Таким образом аппарат обречен на неполноту, и первое, что Делез и Гваттари в месте этой неполноты обнаруживают, — машинное желание. Машинное желание принадлежит к любимому классу объектов французских интеллектуалов того времени, открытых в движении, сходном описанному выше, — найти то, что неизбежно уклоняется, и прорастить цветок концептуализации на кромке этого ускользания. Другие примеры знаков машинного желания — глитчи на фотографиях или помехи на электронно-лучевом экране телевизора (Делез и Гваттари 2010, 587–717: плато 12 «1227 — Трактат о номадологии: машина войны»).

[6] Все клинические данные, представленные в этом тексте, публикуются с разрешения анализантки.

[7] Описание: Стоименов, Стоименова, Коева, Коев, Попов, Стоименова  2003, 668.

[8] Парейдолические загадки в Hellblade: Senua’s Sacrifice: https://youtu.be/cnZRNJXD-E0

[9] i(a) — запись, которую Лакан часто использовал в качестве обозначения для зеркального образа. Воображаемая функция «i» принимает в качестве аргумента «а» и дает на выходе образ. Запись i(a2) указывает на особый характер нагрузки воображаемой функции в аналитической ситуации.

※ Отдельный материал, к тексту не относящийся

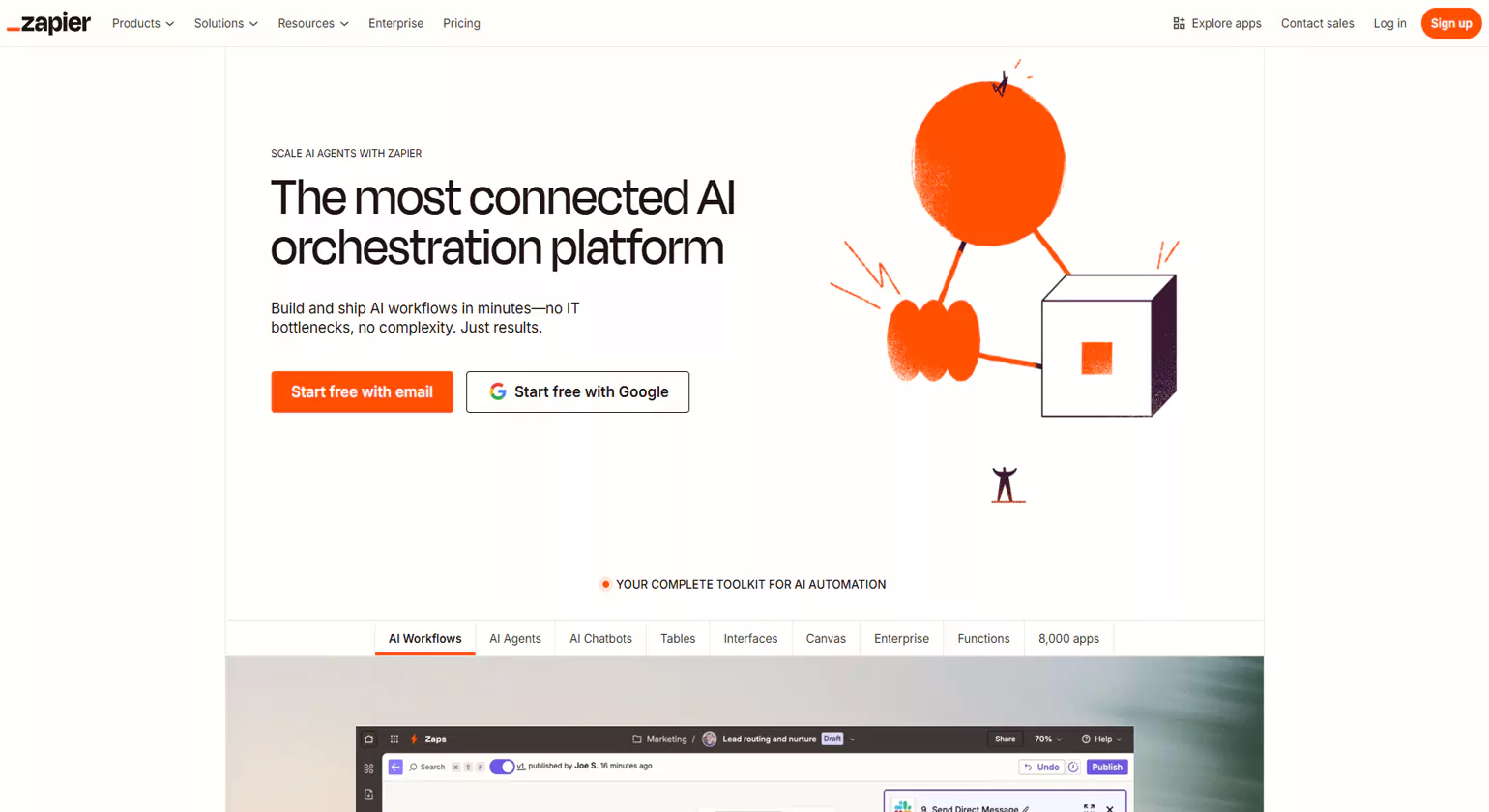Viewport: 1489px width, 812px height.
Task: Open Explore apps grid icon
Action: click(x=1179, y=23)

[10] Здесь уместно привести отрывок из статьи Дмитрия Узланера, посвященной философскому анализу феномена селфи в лакановском ключе. В удаленном анализе экран смотрит на субъекта человеческими глазами — глазами аналитика. Цитата: «По словам Лакана, “вещи глядят на меня”. Этот момент он описывал с помощью понятия анаморфоза, то есть меняющего восприятие оптического смещения, который, в частности, можно увидеть на картине Ганса Гольбейна Младшего “Послы”: ленивое отвлеченное разглядывание картины прекращается в тот момент, когда зритель — в результате анаморфоза — замечает в самом центре картины череп, как бы обращенный к зрителю и сообщающий и всей картине, и, наверное, всей комнате, в которой картина находится, атмосферу неизбежности смерти, которой не минует никто, включая и оказавшегося перед картиной зрителя. В результате анаморфоза взгляд становится …не тем, что субъект бросает на объект, но той точкой, с которой объект возвращает взгляд. Таким образом, взгляд вовлекает наблюдателя в картину, подрывая его/ее способность оставаться всевоспринимающим, но не воспринимаемым» (Узланер 2016, 202–203).

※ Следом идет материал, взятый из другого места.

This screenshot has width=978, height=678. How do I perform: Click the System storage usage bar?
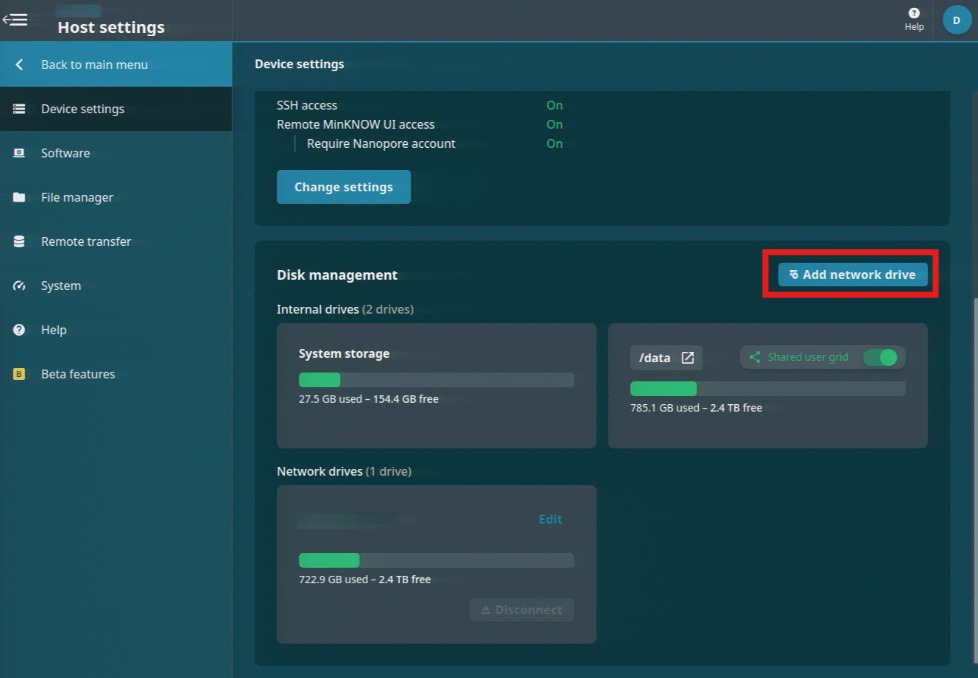click(436, 379)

[11] Чтобы пролить немного света на эту непрозрачную формулировку (или наоборот запутать все окончательно) см. лакановскую интерпретацию картезианского афоризма «мыслю, следовательно существую» (Лакан 2021, 38–42). Лакан отмечает, что там, где я мыслю, меня нет, я не существую, а там, где я есть, там я не мыслю. Иными словами, Ф — то самое место, где субъект есть, но где он не мыслит, однако именно потому, что он есть в Ф, где-то в другом месте он все-таки мыслит.

[12] Цитата: «Но так или иначе, именно в случае, когда означающее предстает в качестве аннулированного, похеренного, перечеркнутого, имеем мы дело с тем, что можно назвать продуктом символической функции. Продуктом мы называем его потому, что он выступает изолированным, отделенным как от общей цепи означающих, так и от закона, который эта цепь устанавливает. Лишь с момента, когда означающее может быть перечеркнуто, получает оно свой, подобающий ему, статус, то есть входит в то измерение, в котором всякое означающее может быть — скажем так, чтобы подчеркнуть то, что я здесь имею в виду — отозвано.

Термином Außebung Фрейд тоже пользуется, причем пользуется в ряде забавных случаев, на которые никто, похоже, до сих пор внимания не обратил. И когда Фрейд им пользуется, мы, конечно, немедленно настораживаемся, хотя оно и не носит у него те же смысловые оттенки, что у Гегеля.

Всякое означающее в принципе может быть отозвано. Откуда следует, что для всего, что означающим не является, то есть, в первую очередь, для Реального, черта, его перечеркивающая, служит самым надежным и безошибочным способом возвести его в достоинство означающего» (Лакан 2002, 400).